TL;DR · Key Takeaways
- Two gates stand between a plain workload domain and a running VKS cluster: enable a healthy Supervisor, then give it a content library of vSphere Kubernetes releases.
- Decide one-zone versus three-zone up front. It is mandatory for cluster-level HA and it is expensive to change after enablement.
- On VCF 9.1 the only supported networking is VDS or NSX VPCs. If your plan still assumes NSX Classic Tier-0/Tier-1 segments, it is already legacy.
- Without a synced VKr content library associated with the Supervisor, the Supervisor can be perfectly healthy and still refuse to create a single cluster.
- The overwhelming majority of failed enablements are environmental, DNS, NTP, network or storage policy, not the Supervisor software.
VKS is a Supervisor Service, so it can do precisely nothing until the Supervisor is enabled and healthy. Enablement has a reputation for being fiddly, and it earns it, but almost never because of the software. It earns it because the workflow provisions real infrastructure as it runs, and real infrastructure is unforgiving about the boring fundamentals. This part covers the path from a bare workload domain to a Supervisor that can provision VKS clusters, and the short list of blockers that account for most stuck runs. If you want the deeper troubleshooting companion, I wrote one on what blocks Supervisor enablement.

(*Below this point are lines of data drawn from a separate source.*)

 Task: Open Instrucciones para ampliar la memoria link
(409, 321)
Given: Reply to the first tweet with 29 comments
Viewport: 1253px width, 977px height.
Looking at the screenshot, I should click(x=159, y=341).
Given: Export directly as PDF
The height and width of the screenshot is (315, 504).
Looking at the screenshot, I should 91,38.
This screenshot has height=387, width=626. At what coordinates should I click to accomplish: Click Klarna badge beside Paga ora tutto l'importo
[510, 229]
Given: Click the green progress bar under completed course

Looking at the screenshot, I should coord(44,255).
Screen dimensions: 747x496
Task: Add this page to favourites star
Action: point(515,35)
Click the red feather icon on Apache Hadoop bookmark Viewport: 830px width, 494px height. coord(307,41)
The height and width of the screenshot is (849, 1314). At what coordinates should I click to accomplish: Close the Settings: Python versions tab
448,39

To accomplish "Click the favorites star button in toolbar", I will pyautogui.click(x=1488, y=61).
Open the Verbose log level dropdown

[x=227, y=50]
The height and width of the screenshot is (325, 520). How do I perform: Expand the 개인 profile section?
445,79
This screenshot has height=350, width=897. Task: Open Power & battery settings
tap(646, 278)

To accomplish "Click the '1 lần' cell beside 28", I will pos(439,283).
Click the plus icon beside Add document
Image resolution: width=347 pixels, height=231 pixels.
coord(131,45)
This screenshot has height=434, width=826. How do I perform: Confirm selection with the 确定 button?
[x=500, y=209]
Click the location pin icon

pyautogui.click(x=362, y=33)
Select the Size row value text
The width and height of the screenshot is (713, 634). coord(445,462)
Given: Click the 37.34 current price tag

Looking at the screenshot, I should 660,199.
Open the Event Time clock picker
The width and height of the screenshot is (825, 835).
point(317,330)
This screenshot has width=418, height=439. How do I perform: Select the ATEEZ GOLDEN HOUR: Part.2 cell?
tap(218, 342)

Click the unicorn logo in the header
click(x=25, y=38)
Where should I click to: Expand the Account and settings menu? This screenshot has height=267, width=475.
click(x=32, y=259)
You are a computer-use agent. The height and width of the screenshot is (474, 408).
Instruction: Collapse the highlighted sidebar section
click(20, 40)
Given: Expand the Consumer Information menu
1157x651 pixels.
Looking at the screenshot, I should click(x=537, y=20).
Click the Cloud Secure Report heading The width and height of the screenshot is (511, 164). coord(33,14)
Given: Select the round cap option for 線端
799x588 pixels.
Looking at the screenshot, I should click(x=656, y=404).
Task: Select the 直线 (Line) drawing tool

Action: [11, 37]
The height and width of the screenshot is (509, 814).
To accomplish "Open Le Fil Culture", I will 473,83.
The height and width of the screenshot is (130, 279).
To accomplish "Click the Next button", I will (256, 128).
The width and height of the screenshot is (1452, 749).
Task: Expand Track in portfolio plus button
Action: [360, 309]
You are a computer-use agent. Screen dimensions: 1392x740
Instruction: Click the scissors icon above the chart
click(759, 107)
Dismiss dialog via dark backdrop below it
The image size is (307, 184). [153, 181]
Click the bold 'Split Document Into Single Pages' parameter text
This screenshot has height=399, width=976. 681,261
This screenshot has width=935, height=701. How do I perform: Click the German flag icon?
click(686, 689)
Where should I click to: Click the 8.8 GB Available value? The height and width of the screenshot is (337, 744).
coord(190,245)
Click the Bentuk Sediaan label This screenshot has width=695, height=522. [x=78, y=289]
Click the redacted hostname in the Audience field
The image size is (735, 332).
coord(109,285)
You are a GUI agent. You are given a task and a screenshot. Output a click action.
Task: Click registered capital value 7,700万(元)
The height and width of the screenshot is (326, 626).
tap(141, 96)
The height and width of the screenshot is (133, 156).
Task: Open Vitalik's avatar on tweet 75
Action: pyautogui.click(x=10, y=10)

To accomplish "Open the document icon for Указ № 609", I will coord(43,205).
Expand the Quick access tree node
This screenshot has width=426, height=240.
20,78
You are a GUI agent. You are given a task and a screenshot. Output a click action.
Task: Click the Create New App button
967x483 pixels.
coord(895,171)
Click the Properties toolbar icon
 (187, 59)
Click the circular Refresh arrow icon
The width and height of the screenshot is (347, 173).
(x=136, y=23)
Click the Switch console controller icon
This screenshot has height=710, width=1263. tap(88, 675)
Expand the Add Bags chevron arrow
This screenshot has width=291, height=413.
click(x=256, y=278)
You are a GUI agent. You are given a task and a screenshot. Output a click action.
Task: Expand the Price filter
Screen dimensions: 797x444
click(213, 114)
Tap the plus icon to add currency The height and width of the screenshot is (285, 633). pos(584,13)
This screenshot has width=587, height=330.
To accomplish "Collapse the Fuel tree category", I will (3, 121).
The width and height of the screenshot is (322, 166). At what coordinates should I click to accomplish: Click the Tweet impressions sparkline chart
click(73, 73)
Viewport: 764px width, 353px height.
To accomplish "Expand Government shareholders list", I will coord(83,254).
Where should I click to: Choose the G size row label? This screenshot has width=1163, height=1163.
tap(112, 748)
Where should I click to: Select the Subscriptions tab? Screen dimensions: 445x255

Get the prerequisites right, or nothing else matters
Before you start, four things must be true and tested. vSphere Zones are defined if you want zonal HA, one zone for single-site or dev/test, three zones for cluster-level resilience. Storage policies exist for the control plane and for workloads, and they actually match compatible datastores. The network path is chosen and configured, and on VCF 9.1 that means VDS or NSX VPCs; NSX Classic is gone from 9.1 onward. And the management and workload networks are reachable with working forward and reverse DNS and time in sync everywhere. Zones instruct the Supervisor where it may place deployments; you can add more later, but the initial topology is far easier to get right than to change.
Enabling the Supervisor, and the content library people forget
In VCF 9 you can enable the Supervisor as part of creating a workload domain, or through the Supervisor enablement workflow in vCenter against an existing cluster. Enablement deploys the three control plane VMs, configures the spherelet on each ESX host, and wires the Supervisor into the storage policies and networks you nominated. It runs in stages and reports progress; resist intervening early, because plenty of “failures” are a stage simply waiting on an IP address or a certificate that resolves itself. When it genuinely stalls, the cause is almost always one of the environmental blockers below.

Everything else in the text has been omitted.